Another way to accumulate data in vectors
From time to time, some #lisp-ers debate whether it’s faster to accumulate a
sequence of values using cons/nreverse, or cons/(setf cdr). To me, if that’s an
issue, you simply shouldn’t use a linked list; as Slava once wrote, “single linked lists
are simply the wrong data structure in 99% of cases.” A vector won’t be much or any
slower to build, and traversing a long vector is often far quicker than traversing an
equally long linked list, if only because the vector uses half as much space (and thus
memory bandwidth). The obvious question is then: how should we accumulate data
in vectors? (clearly, building a linked list and coercing it to a vector, as SBCL sometimes
does, isn’t ideal)
1 The simplest way
Obviously, the ideal way is to know the size of the final vector (or a reasonable overapproximation) ahead of time. The whole vector can then be preallocated, and, if needed, trimmed a posteriori. In terms of memory accesses, this pretty much achieves the lower bound of exactly one access per vector element. It’s also rarely applicable.
2 The usual way
The usual way to approach the problem of an unknown vector size is to begin with
an underapproximation of the final size, and grow the vector geometrically (and copy
from the old one) when needed. That’s the approach usually shown in textbooks, and
almost necessarily used by std::vector.
Unless the initial guess is very accurate (or too high), this method has a noticeable overhead in terms of memory access per vector element. Asymptotically, the best case is when the last grow is exactly the size of the final vector. For instance, when growing temporary vectors by powers of two, this happens when the final vector size is also a power of two. Then, in addition to the one write per element, half are copied once, a quarter once again, etc., for a total of ≈ 2 writes per element. The worst case is when the final vector has exactly one more element; for powers of two, all but one vector element are then copied once, half of that once again, etc., resulting in ≈ 3 writes per element.

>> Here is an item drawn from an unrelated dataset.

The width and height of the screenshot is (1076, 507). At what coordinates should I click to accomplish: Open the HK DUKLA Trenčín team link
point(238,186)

   C programs can often do much better by using realloc (or even mremap)
to avoid copies. High level languages can, in principle, do as well by also
hooking in the memory allocator. C++’s std::vector, however, can’t exploit
either: it must go through constructors and operator= (or std::swap, or
std::move). A variant of realloc that fails instead of moving the data could be
useful in those situations; I don’t know of allocators that provide such a
                                                                  
                                                                  
function.
3 A lazier way
Another way to build a vector incrementally is to postpone copying to a single contiguous vector until the very end. Instead, a sequence of geometrically larger temporary vectors can be accumulated, and only copied once to a final vector of exactly the right size. Since the temporary vectors grow geometrically, there aren’t too many of them (proportional to the logarithm of the final vector size), and the sequence can be represented simply, as a linked list, a flat preallocated vector, or a vector that’s copied when resized.

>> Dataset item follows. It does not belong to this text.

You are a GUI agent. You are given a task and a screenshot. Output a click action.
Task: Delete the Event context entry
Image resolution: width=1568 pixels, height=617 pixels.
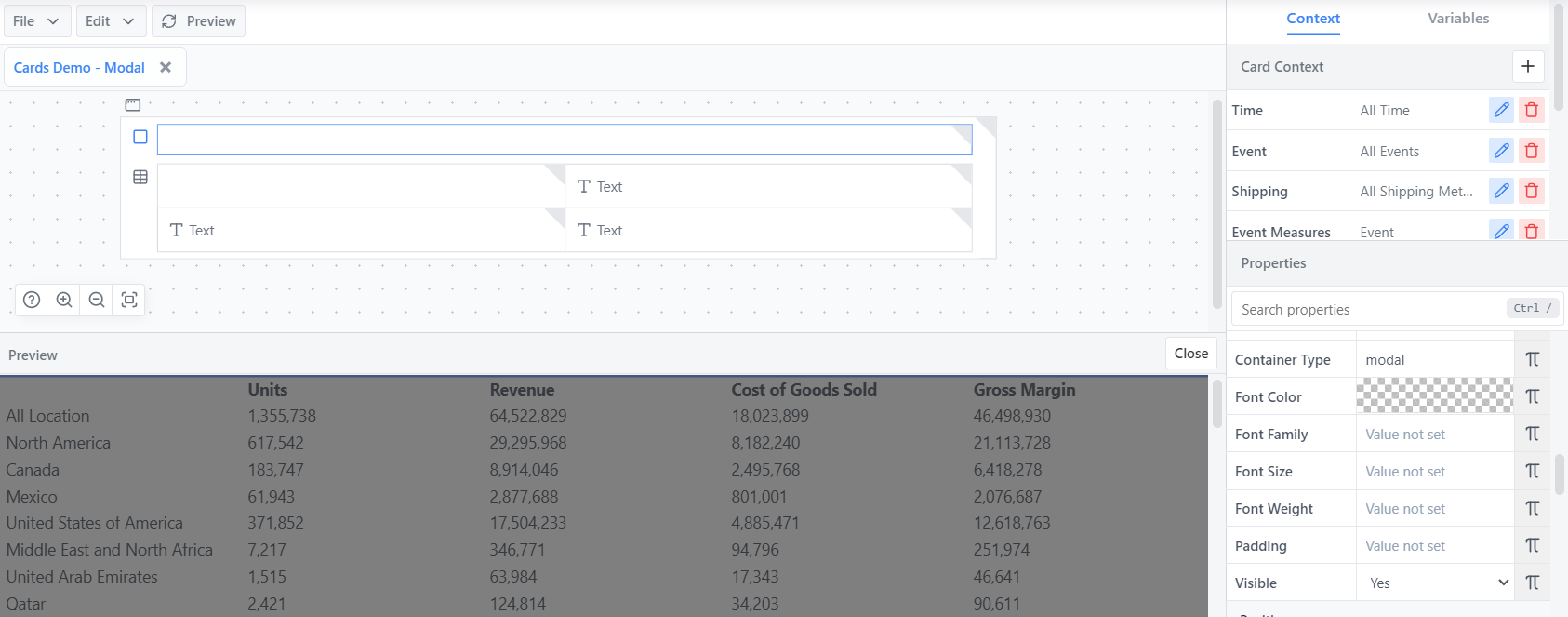1532,151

   This yields, in all cases, exactly one write and one copy per element, and
 (lg n) bookkeeping operations for the sequence, for a total of ≈ 2 writes per
element.
(lg n) bookkeeping operations for the sequence, for a total of ≈ 2 writes per
element.
4 Testing the hypothesis
I used my trusty X5660 to test all three implementations, in C, when building a
vector of around 224unsigned elements (enough to overflow the caches). The table
below summarizes the results, in cycles per vector element (median value of 256).

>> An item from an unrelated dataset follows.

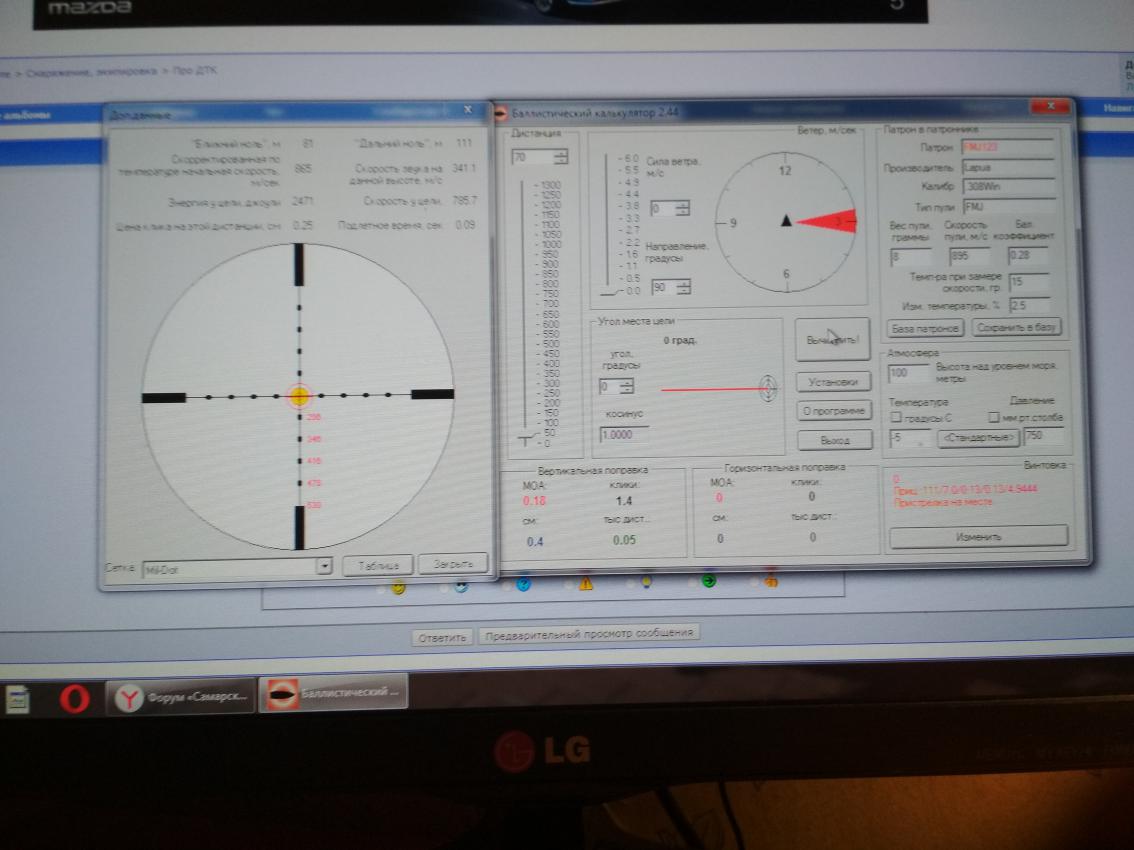The width and height of the screenshot is (1134, 850).
Task: Click the blue question mark message icon
Action: tap(522, 585)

The row for 224- 1 and 224 elements represent the best case for the usual growable
vector, 224 + 1 the worst case, and 224⋅ an intermediate value (usual case). The
relative values were similar with implementations in SBCL, both on a X5660 and on
a Core 2.
 an intermediate value (usual case). The
relative values were similar with implementations in SBCL, both on a X5660 and on
a Core 2.
| size (n) | preallocate (c/n) | grow (c/n) | lazy (c/n) | 
| 224- 1 | 7.52 | 13.39 | 15.01 | 
| 224 | 7.55 | 13.39 | 15.29 | 
| 224 + 1 | 7.55 | 19.63 | 13.91 | 
| 224⋅  | 7.54 | 15.51 | 15.35 | 
The numbers for preallocated vectors are reassuringly stable, at 7.5 cycles per vector element (2 cycles per byte). The usual way to grow a vector ends up using a bit less than twice as many cycles in the best cases, almost exactly twice in the usual case, and nearly three times as many cycles in the worst case. In contrast, lazy copying consistently uses twice as many cycles as the preallocated vector. These figures fit nicely with the theoretical cost in memory accesses. The main discrepancy is that growable vectors seem to do slightly better than expected for the best cases; this is probably due to the data caches, which significantly accelerate copying the first few temporary vectors.
5 Conclusion
The usual way to implement growable vectors has issues with performance on vectors
slightly longer than powers of two; depending on the computation:bandwidth cost
ratio, a task could become 50% slower when the number of outputs crosses a power of
two. Lazy copying, on the other hand, has very similar performance in most cases,
without the glass jaw around powers of two. The effect is even more important
when copying is more expensive, be it due to copy constructors, or to slower
implementations of memcpy (e.g. SBCL).
I’ve been working on a library for SERIES-style fusion of functional sequence operations, lately (in fact, that’s what lead me to benchmark lazy copying), and decided to spend the time needed to implement accumulation of values with lazily-copied vectors. The cost is mostly incurred by myself, while there isn’t any difference in the interface, and the user notices, at worst, a slight slowdown compared to the usual implementation. For instance,
(pipes (let ((x (from-vector x))) 
         (to-vector (remove-if-not (plusp x) x))))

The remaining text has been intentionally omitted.